Se fosse stata la crisi irachena a oscurare la notizia, allora si sarebbe saputo almeno dell'arresto e della condanna a 25 anni di carcere subite da Biscet, rinchiuso nel Combinado del Este dell'Avana dopo una sola settimana dalla sua liberazione, avvenuta il 31 ottobre 2002. In carcere ci era appena stato, per ben tre anni e senza processo, solo per essersi opposto alla legge che consente l'aborto. Stavolta, l'accusa nei suoi confronti è di aver preteso di frequentare i suoi amici dissidenti.

Ad alienare le simpatie della stampa e delle tv nei suoi confronti, ci si è messo il 20 gennaio scorso, anche il governatore della Florida e fratello del Presidente degli Stati Uniti, Jeb Bush che, elogiandolo per la sua «lotta per la libertà a Cuba», reclama la sua «libertà immediata». Naturalmente, anche la successiva condanna dell'arresto da parte di Human Rights Watch e Amnesty International è passata sotto silenzio. Anche perché combattere contro l'aborto significa autocondannarsi all'oblìo, oltre che alla galera. Così è accaduto anche ai suoi coimputati Ángel Moya (20 anni), Orlando Fundora (18 anni) e Miguel Valdés Tamayo (15 anni), dichiarati rei di «atti contro la sovranità e l'indipendenza del territorio nazionale», la cosiddetta «legge bavaglio», promulgata appositamente contro gli oppositori del regime.

Ancora peggio è andata al laico cattolico José Daniel Ferrer García, per il quale il Tribunale di Santiago di Cuba ha chiesto di tramutare l'ergastolo in pena di morte. García è uno dei leader del Movimento Cristiano Liberación e promotore del Progetto Varela, una petizione firmata da undicimila cubani per chiedere una serie di referendum a favore della democrazia. Il coordinatore del Progetto, il dissidente cattolico Oswaldo Paya, fondatore del Movimento Cristiano Liberaciòn, è come il fumo negli occhi per Castro, che però non può permettersi di incarcerarlo per la sua notorietà. Così, per impedirgli un viaggio a Washington allo scopo di ricevere un premio per la sua attività in favore della democrazia a Cuba, il 30 settembre scorso, il governo ha scatenato una campagna di repressione contro i suoi collaboratori, amici e familiari.

Temendo il propagarsi dell'iniziativa, il 27 giugno il presidente cubano aveva fatto approvare dal suo Parlamento tre emendamenti alla Costituzione che rendono "irrevocabile" il comunismo sull'isola. Di fatto tali emendamenti vanificano il Progetto Varela, come ha sottolineato lo stesso Paya.

Intanto, cento insegnanti di Manicaragua sono stati licenziati e minacciati per aver rifiutato di sottoscrivere il progetto di riforma costituzionale.
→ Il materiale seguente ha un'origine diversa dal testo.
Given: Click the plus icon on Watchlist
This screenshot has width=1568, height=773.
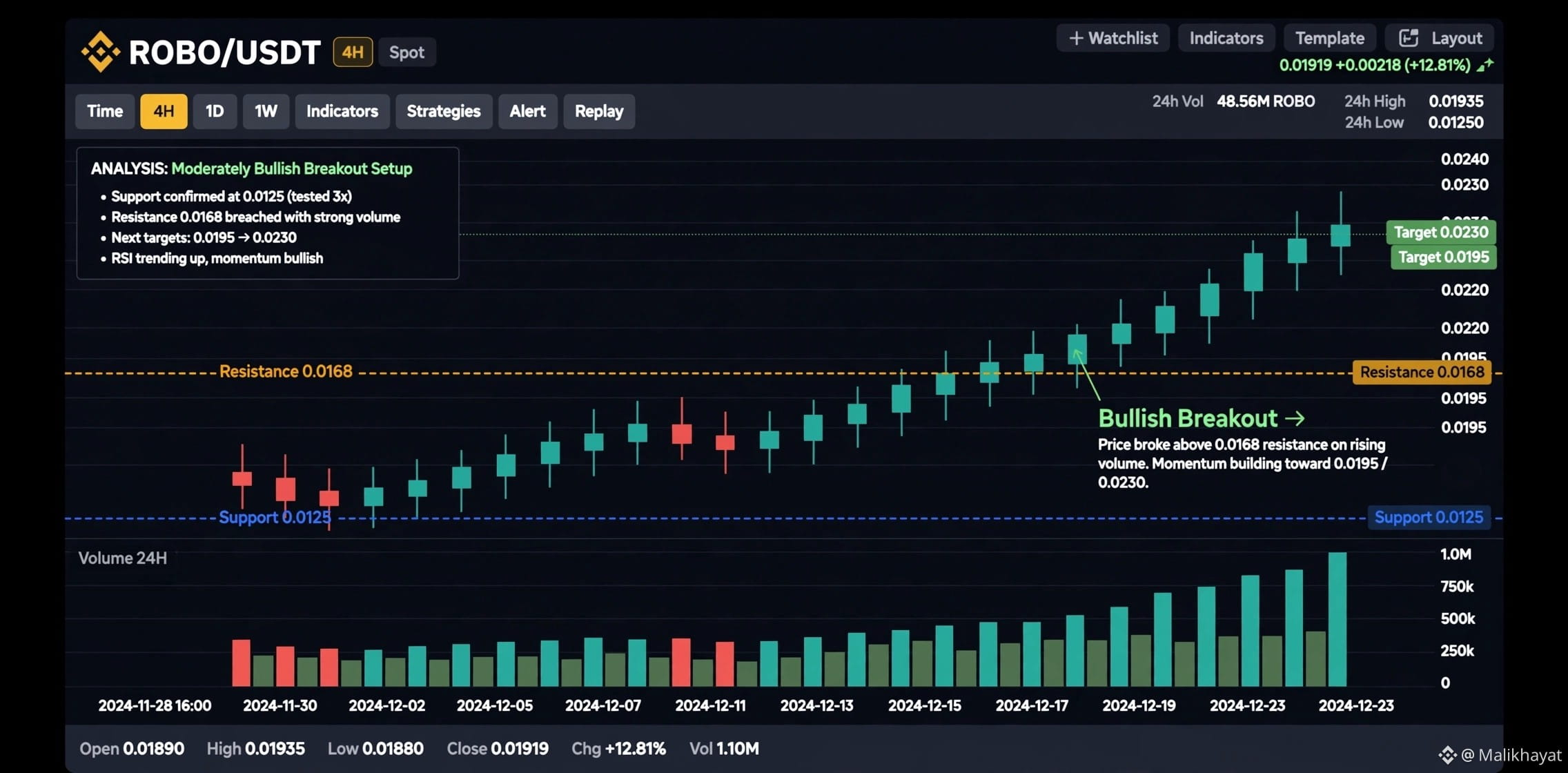Looking at the screenshot, I should tap(1076, 38).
In carcere si trova anche un altro oppositore di Castro. Si tratta di un avvocato cieco, Juan Carlos Gonzàles Leiva, fondatore della Fraternitad de Ciegas Indipendientes e presidente della Fundacìon de Derechos Humanos de Cuba. Soffre di esaurimento nervoso, ansia e claustrofobia ed è costantemente minacciato di morte dal compagno di cella pluriomicida, che gli sottrae anche il cibo. Lo hanno torturato, fisicamente e psicologicamente, dopo averlo arrestato il 4 marzo scorso durante una protesta organizzata in un ospedale, dove era andato a far visita a un altro dissidente, il giornalista Jesùs Alvarez Castillo, aggredito lo stesso giorno dalla polizia politica.

Lui e altri si erano permessi anche di gridare slogan come «Viva Cristo Re! Viva Cuba libera! Viva i diritti umani!» nelle corsie. Ora gli aguzzini rifiutano addirittura di consegnargli una bibbia in braille che la moglie gli ha portato nella prigione di Pedernales dove è detenuto.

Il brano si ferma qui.